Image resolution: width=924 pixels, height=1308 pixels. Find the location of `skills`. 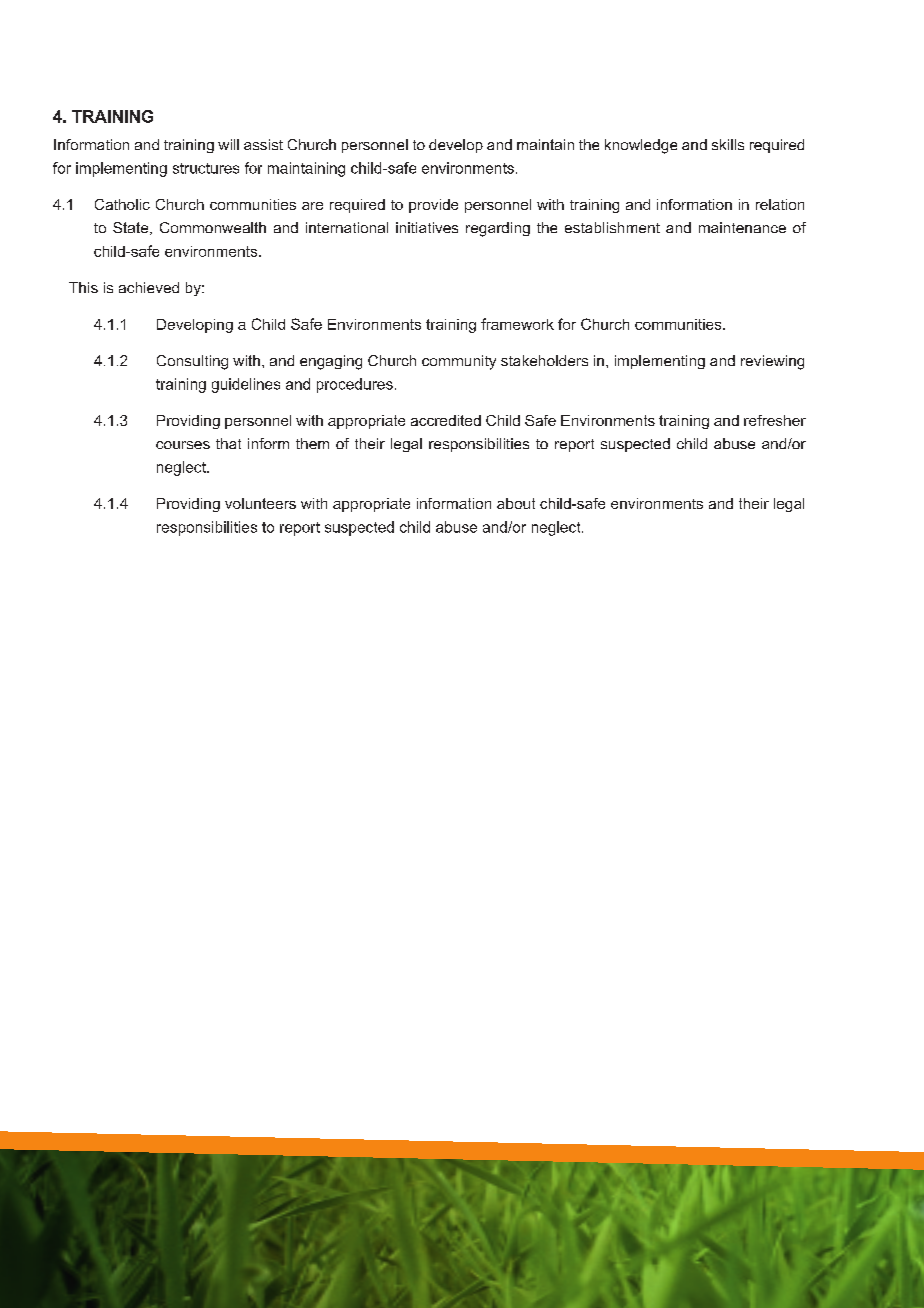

# # # # #

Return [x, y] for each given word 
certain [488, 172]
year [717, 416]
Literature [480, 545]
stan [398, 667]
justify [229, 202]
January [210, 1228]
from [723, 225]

# # # # #

What is expected: Starting at the line containing "Return [x, y] for each given word" and ending with the line containing "from [723, 225]", switch "justify" to "defend" and write those lines out again, with everything else unchanged.

Result for this exercise:
Return [x, y] for each given word 
certain [488, 172]
year [717, 416]
Literature [480, 545]
stan [398, 667]
defend [229, 202]
January [210, 1228]
from [723, 225]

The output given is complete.